▶ **Exercise aim**
Look through the listing below and count the lines holding "computer". Reply with the number alone.

▶ **Given records**
=====

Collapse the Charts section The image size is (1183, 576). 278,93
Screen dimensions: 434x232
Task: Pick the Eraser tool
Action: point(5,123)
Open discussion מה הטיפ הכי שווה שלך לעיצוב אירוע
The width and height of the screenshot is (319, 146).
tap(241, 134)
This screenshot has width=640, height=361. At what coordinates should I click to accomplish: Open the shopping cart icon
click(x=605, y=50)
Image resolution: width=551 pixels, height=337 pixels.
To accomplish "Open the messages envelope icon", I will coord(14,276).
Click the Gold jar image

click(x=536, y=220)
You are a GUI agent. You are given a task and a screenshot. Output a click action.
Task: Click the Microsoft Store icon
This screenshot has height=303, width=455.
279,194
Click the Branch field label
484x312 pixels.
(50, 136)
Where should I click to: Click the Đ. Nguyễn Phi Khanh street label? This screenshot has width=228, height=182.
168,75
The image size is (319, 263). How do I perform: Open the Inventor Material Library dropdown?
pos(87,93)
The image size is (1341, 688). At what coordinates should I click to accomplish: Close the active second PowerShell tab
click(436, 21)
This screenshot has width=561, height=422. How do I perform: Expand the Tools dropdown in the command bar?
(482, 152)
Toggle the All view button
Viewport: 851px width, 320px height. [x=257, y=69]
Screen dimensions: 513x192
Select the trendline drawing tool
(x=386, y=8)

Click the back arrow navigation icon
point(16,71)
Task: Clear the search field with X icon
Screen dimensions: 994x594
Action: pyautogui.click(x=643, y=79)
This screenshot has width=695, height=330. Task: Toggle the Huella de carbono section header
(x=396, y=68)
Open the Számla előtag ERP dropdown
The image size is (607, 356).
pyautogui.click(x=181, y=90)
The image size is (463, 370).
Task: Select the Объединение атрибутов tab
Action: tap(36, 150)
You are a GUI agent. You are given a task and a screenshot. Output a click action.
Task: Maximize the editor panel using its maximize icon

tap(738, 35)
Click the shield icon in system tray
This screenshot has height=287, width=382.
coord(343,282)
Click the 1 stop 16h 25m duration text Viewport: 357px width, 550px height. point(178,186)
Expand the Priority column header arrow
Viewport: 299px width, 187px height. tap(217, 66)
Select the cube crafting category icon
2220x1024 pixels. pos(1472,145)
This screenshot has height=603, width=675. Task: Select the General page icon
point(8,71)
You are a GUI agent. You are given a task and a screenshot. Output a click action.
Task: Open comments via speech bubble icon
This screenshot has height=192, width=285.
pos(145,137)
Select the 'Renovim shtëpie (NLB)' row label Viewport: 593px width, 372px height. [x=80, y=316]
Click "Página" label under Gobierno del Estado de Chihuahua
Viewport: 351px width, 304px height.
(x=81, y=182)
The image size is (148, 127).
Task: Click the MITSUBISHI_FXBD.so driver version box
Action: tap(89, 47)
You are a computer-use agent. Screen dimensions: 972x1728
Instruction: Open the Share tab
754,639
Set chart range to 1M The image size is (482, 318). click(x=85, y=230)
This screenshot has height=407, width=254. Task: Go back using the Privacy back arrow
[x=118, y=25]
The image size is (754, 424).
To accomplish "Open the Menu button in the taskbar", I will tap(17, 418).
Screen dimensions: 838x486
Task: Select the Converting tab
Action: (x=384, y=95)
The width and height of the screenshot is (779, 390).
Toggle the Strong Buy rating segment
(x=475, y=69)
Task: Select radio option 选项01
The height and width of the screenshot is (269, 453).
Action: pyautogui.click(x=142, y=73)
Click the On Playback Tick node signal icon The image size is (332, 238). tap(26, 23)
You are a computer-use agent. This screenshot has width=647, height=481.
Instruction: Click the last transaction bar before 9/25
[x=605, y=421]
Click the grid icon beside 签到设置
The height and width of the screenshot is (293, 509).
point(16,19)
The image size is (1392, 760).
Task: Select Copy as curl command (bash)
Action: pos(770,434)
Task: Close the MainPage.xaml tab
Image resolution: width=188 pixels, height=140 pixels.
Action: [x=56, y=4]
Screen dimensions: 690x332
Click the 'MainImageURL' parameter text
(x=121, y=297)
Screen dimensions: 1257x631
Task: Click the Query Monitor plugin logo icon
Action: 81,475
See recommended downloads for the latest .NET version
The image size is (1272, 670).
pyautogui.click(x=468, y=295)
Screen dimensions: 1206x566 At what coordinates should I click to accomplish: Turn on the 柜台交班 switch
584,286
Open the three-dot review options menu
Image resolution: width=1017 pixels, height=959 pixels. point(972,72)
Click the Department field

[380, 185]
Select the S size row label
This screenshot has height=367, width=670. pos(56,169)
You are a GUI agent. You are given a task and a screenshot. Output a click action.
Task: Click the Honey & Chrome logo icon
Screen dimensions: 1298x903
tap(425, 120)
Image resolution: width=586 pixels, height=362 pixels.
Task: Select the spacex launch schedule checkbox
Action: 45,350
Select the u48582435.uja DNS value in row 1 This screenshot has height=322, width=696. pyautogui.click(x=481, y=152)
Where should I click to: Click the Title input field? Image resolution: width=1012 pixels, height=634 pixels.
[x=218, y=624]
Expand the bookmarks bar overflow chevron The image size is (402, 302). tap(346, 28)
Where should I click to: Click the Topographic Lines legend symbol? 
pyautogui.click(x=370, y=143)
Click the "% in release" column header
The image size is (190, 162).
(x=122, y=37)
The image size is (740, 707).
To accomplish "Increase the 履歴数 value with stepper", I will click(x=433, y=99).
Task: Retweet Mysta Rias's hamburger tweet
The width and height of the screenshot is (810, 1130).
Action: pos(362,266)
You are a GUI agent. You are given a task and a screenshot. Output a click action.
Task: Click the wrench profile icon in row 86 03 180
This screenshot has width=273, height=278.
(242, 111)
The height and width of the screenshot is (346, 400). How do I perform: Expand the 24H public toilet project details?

=====

▶ **Task result**
2